Graph showing the relative odds of testing positive for COVID-19 based on use and type of mask.

A study on the use of masks in closed public settings found that people who wore surgical masks were 66% less likely to contract COVID-19 than those who did not wear them.
Centers for Disease Control and Prevention

Contagions drop when schoolchildren mask up

Our own research has shown the large impact of mask wearing on the transmission of SARS-CoV-2, the virus that causes COVID-19, and other viruses. During the circulation of the highly transmissible delta variant in the fall of 2021, we found that school-wide mask requirements were linked to a reduction in COVID-19 infections. School-age children living in districts without mask requirements became infected at a higher rate that increased faster in the first few weeks of the school year than their counterparts in districts with full or partial mask requirements. Similar patterns occurred in other states coinciding with the lifting of school mask requirements in the spring of 2022.

Our preliminary work in a community with frequent mask-wearing behavior found that the rate of non-COVID respiratory illness in families dropped by 50% during 2020 and 2021 compared to previous years.

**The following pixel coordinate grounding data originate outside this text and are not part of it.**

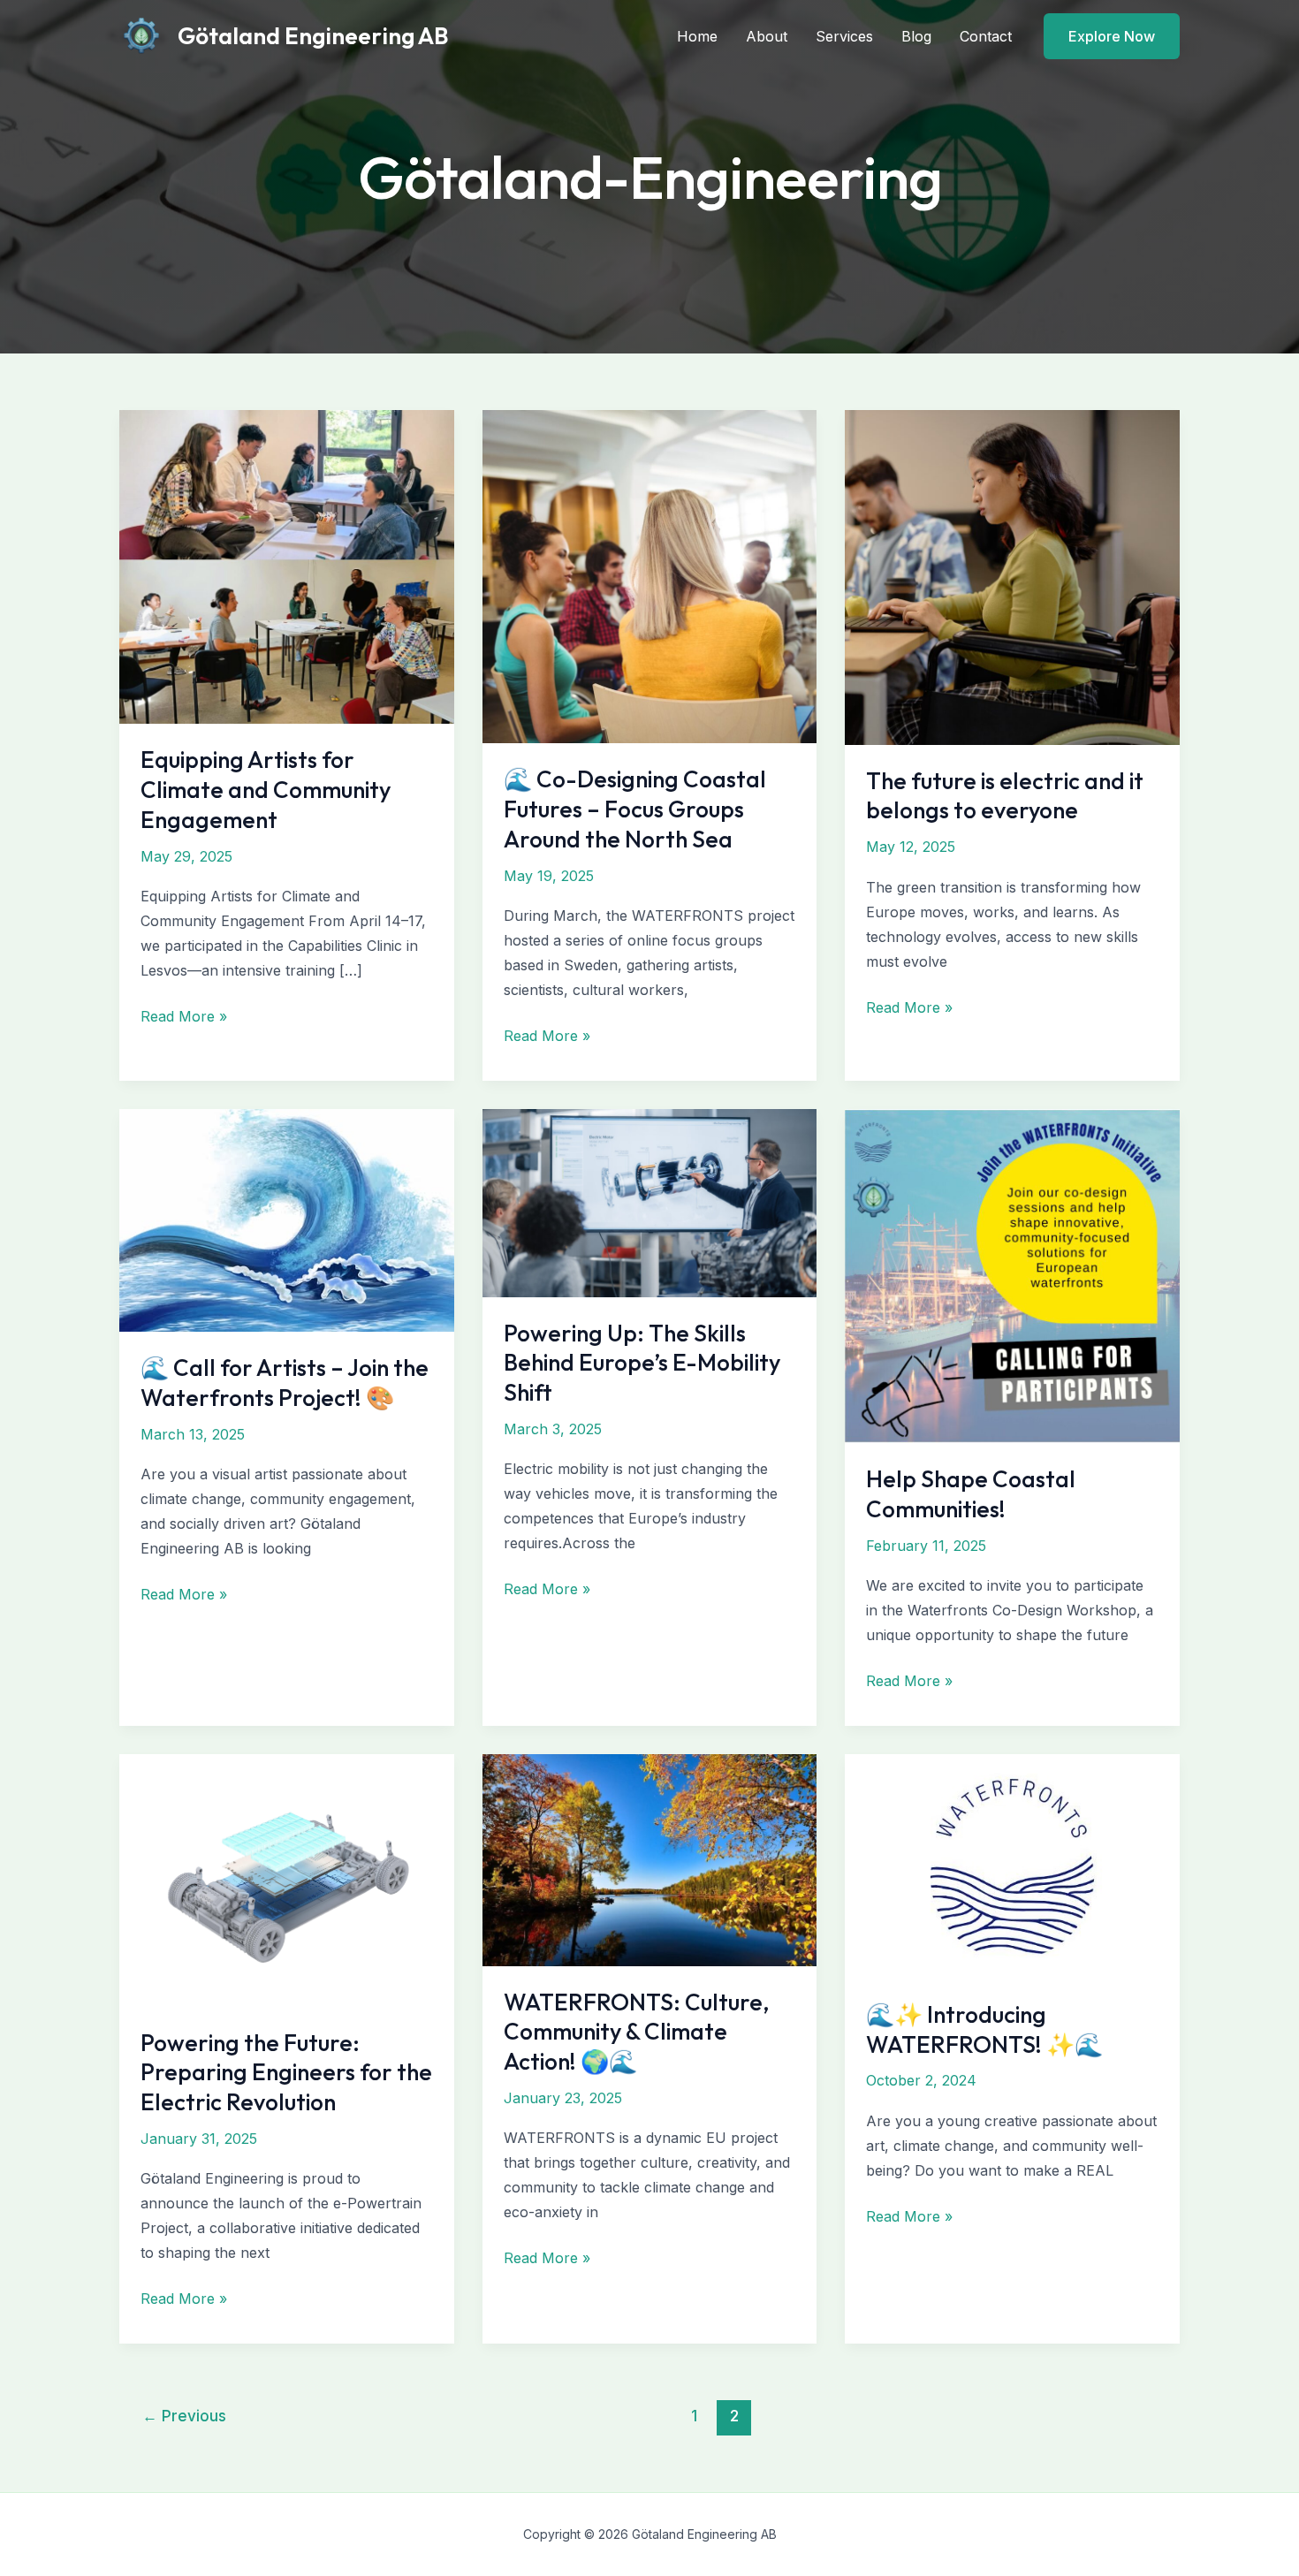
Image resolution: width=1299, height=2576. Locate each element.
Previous (184, 2415)
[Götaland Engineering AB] (141, 34)
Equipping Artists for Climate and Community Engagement (266, 789)
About (766, 36)
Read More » (184, 1018)
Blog (916, 36)
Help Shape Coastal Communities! (970, 1494)
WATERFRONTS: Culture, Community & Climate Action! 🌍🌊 (636, 2032)
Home (697, 36)
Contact (986, 36)
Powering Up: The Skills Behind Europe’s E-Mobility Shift (642, 1363)
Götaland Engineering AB (313, 35)
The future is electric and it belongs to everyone (1004, 795)
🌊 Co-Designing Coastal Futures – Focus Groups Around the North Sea (635, 809)
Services (844, 36)
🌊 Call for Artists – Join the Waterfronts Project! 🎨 (285, 1382)
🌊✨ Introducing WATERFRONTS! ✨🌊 (984, 2029)
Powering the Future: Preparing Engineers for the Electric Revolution (286, 2072)
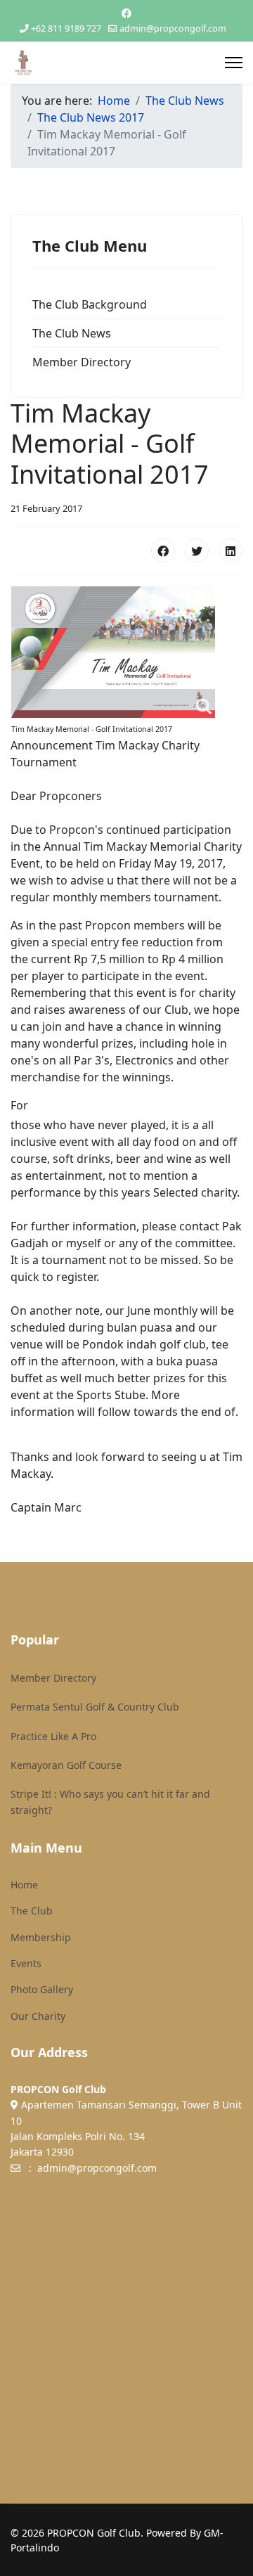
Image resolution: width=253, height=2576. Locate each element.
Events (26, 1963)
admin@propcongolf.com (172, 28)
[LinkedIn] (230, 550)
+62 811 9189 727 (66, 28)
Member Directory (81, 362)
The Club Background (89, 304)
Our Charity (38, 2016)
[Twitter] (197, 550)
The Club (32, 1910)
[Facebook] (126, 13)
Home (24, 1884)
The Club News (71, 333)
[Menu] (233, 62)
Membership (41, 1937)
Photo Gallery (42, 1989)
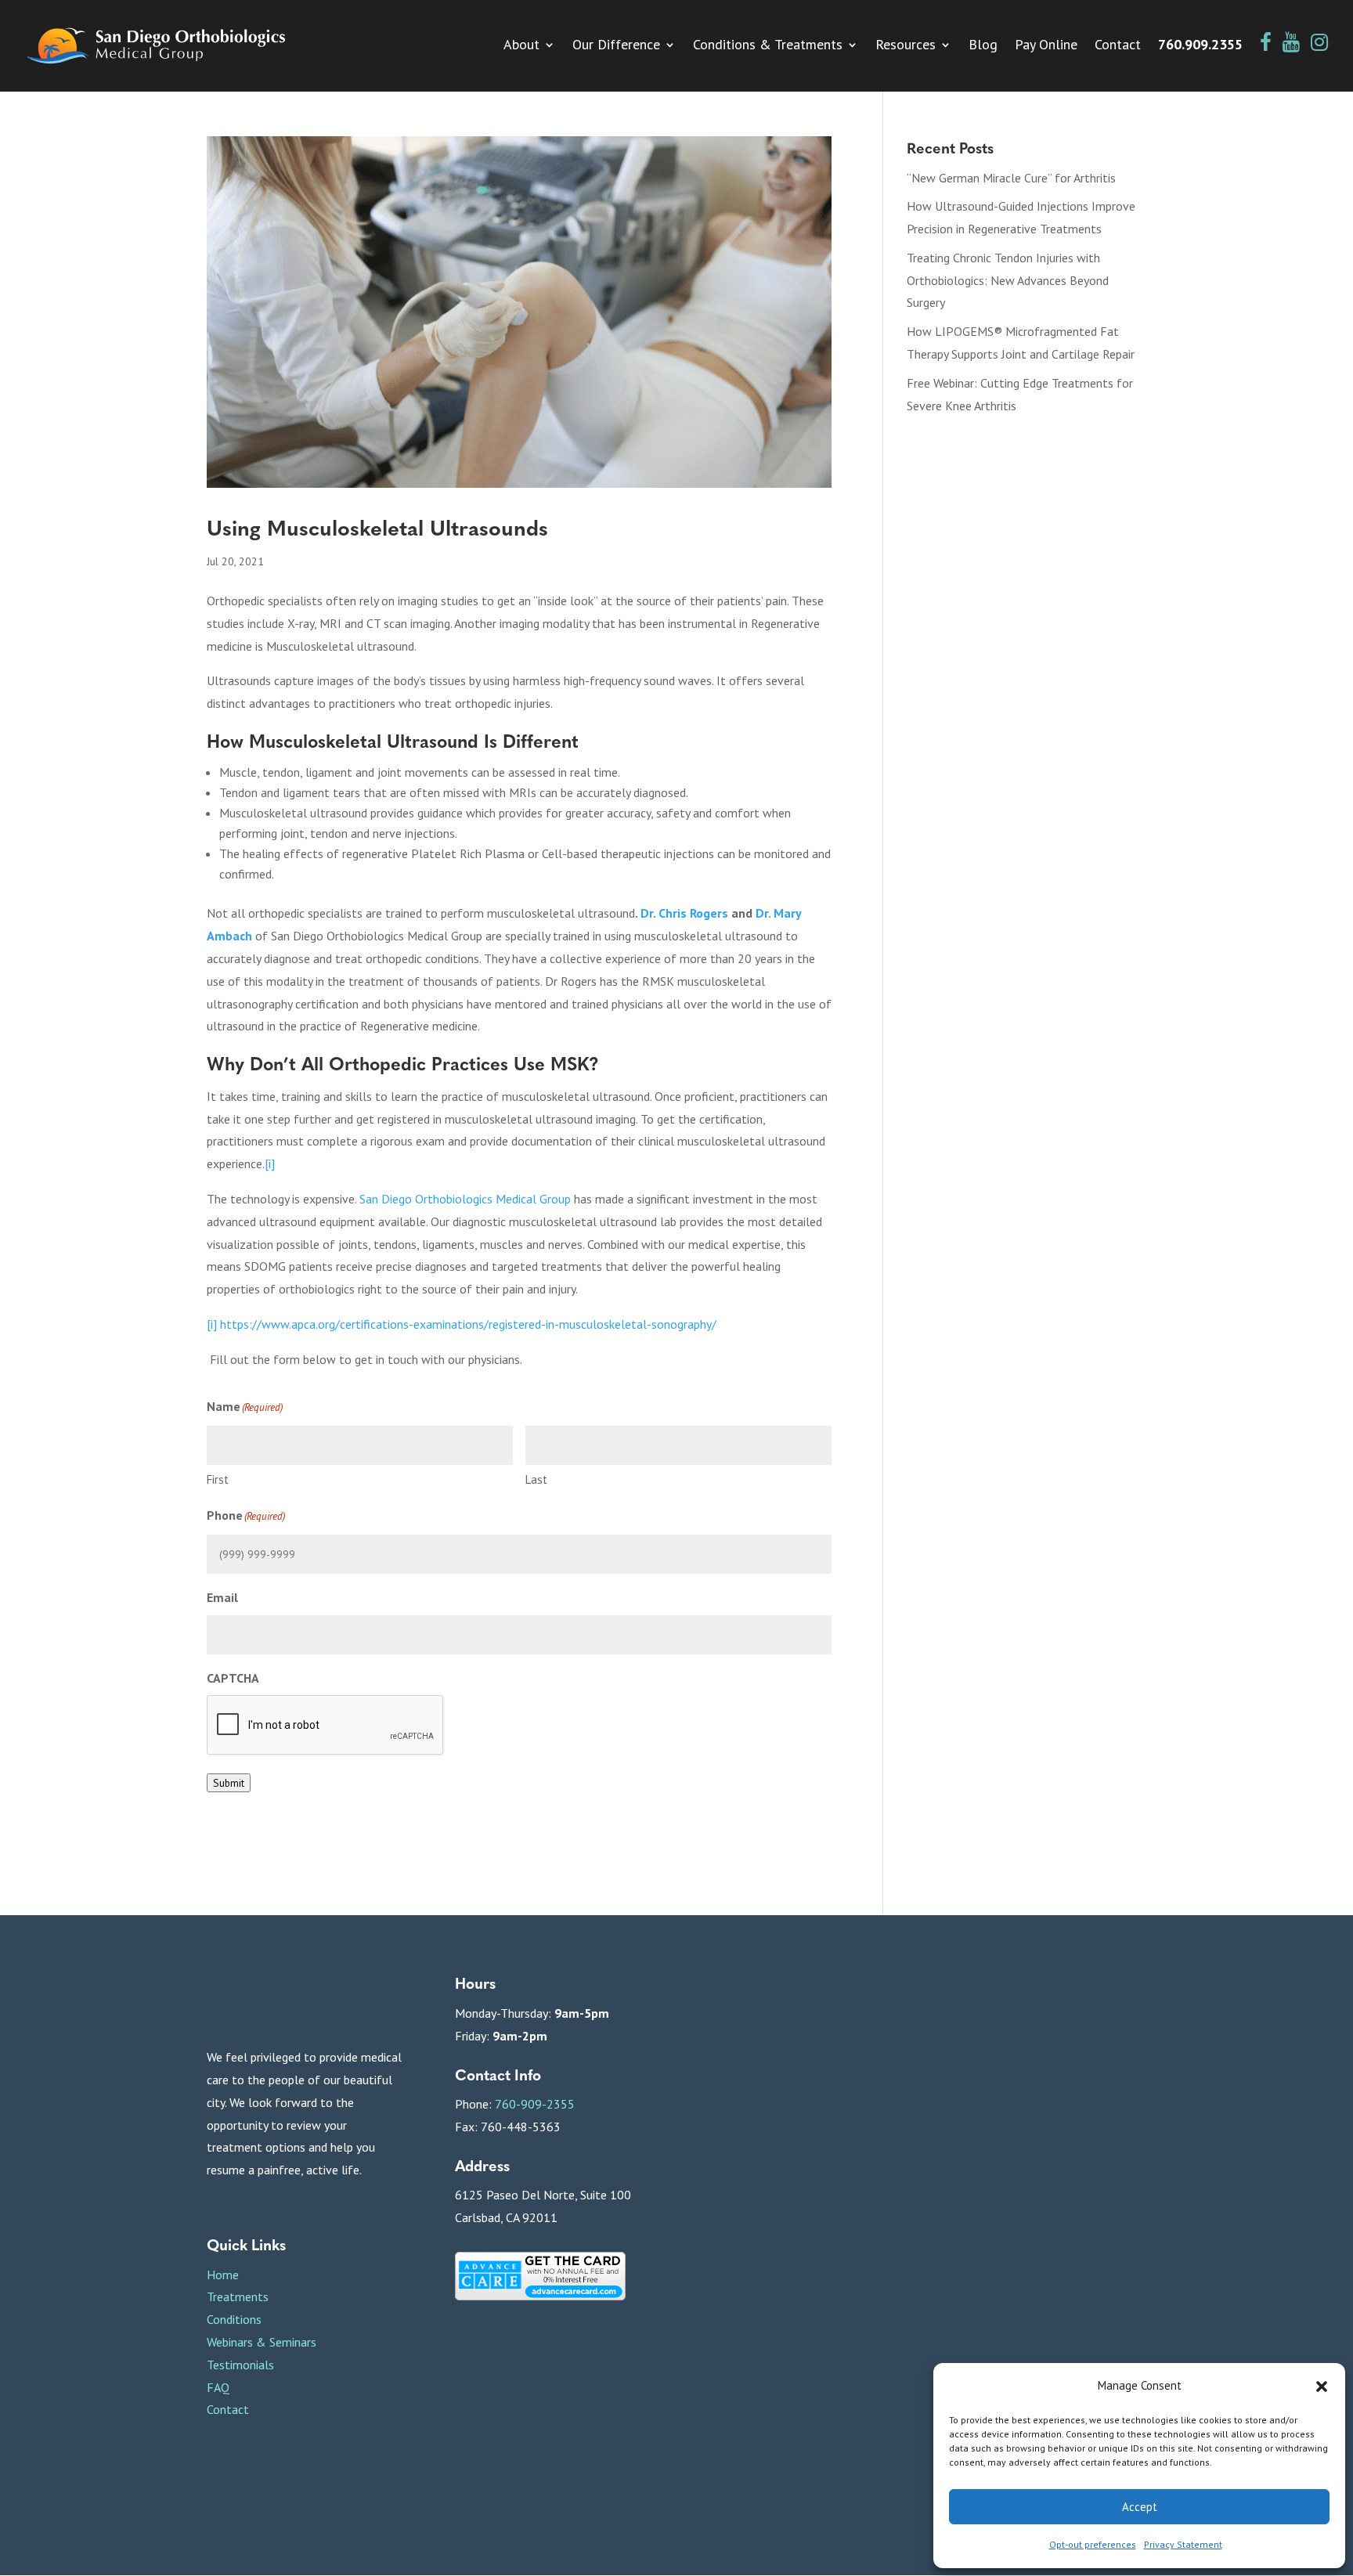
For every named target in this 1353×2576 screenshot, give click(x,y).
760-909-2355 (535, 2104)
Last (536, 1479)
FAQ (218, 2387)
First (218, 1479)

In our study, when participants reported relaxing mask-wearing and other mitigating behaviors in early 2022, the viruses now gripping the US began to come back. This resurgence began, interestingly, with the reappearance of the four seasonal “common cold” coronaviruses.

A graph showing that COVID-19 infection rates were significantly higher in school districts without mask requirements.

Michigan school districts without mask requirements experienced higher rates of COVID-19 cases in the fall of 2021 for two months after school returned.
Michigan.gov data and modeling updates, Eisenberg and Martin Research Groups, University of Michigan, Ann Arbor

Unfortunately, vaccines are only available for two of the main causes of respiratory illness: SARS-CoV-2 and influenza. Similarly, antiviral treatments are also more available for SARS-CoV-2 and influenza than for RSV. RSV vaccines, which have been in development for many years, are expected to be available soon, but not in time to stop the current wave of disease.

Conversely, masks can reduce the transmission of all respiratory viruses, without the need to tailor the intervention to the specific virus that is circulating. Masks remain a low-tech, inexpensive way to keep people healthier during the holiday season so that more of us can be disease-free for cherished time with family and friends.